> [Prompt A] According to the text on Brewer Park Pond, in what year did the provincial health department order the pond's swimming facilities closed?
> [Prompt B] Write the next part of the text on Brewer Park Pond, picking up after its final sentence.

Artificial pond in Ontario, Canada

Brewer Park Pond is an artificial pond located in Brewer Park in the neighbourhood of Old Ottawa South in Ottawa, Ontario, Canada. It is connected to the Rideau River via a culvert.

== History ==
The pond was constructed in the early 1960s as a "swimming hole" from an area that had previously been a wetland of three small islands, known as the Bathing Islands, with channels between them in the Rideau River. The pond, which was completely separated from the river, was used for swimming until the pond was infected by bacteria and the spread of algae. The provincial health department ordered the pond's swimming facilities closed in 1971. During the 1970s, the pond was used for model yacht regattas.

=== Naturalization ===
In the 1990s there was a large-scale community project to naturalize the area. The project, under the leadership of ECOS (the Environment Committee of the Ottawa South Community Association) saw the planting of thousands of trees and shrubs by local residents, the transformation of the hard-pack parking lot into a meadow, the construction of the pedestrian bridge between the park and Carleton University, and numerous other projects. For a number of years the pond area served as the location of Earth Day Ottawa activities. The naturalization project culminated in 2000 with a major federal government Millennium Grant to dredge a fish nursery on the river's edge, develop interpretive materials, and other undertakings.

> [Given data]
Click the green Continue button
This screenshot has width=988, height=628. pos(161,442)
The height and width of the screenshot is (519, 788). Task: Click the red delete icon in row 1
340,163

> [Expected answer A] 1971

> [Expected answer B]
=== Restoration ===
Following funding from developers Richcraft and Minto, the pond was restored in 2014 by the Rideau Valley Conservation Authority, when it was re-connected to the river via a culvert. The funding came as a result of compensation for the loss of a habitat in a new development project in Orleans. The restoration project included creating a wetland with shoreline plantings, and habitats for breeding birds, amphibians, turtle nesting beds and basking logs. The culvert allowed fish from the Rideau River to use the pond.

== Ecology ==
The bottom of the pond is made of clay and organic content, and it is surrounded by a large amount of water lily tubers and grasses. Plants in or around the pond include white water lily, water celery, pond weed, yellow water lily, bulrush, sedges, willow and silver maples.

Fish in the pond include yellow perch, muskellunge, northern pike, pumpkinseed, banded killifish, northern redbelly dace and bluntnose minnow. Animals include the calico pennant dragonfly, snapping turtle, wood duck, beaver, green frog, bullfrog, great blue heron, painted turtle, mudpuppy, muskrat and the red-winged blackbird.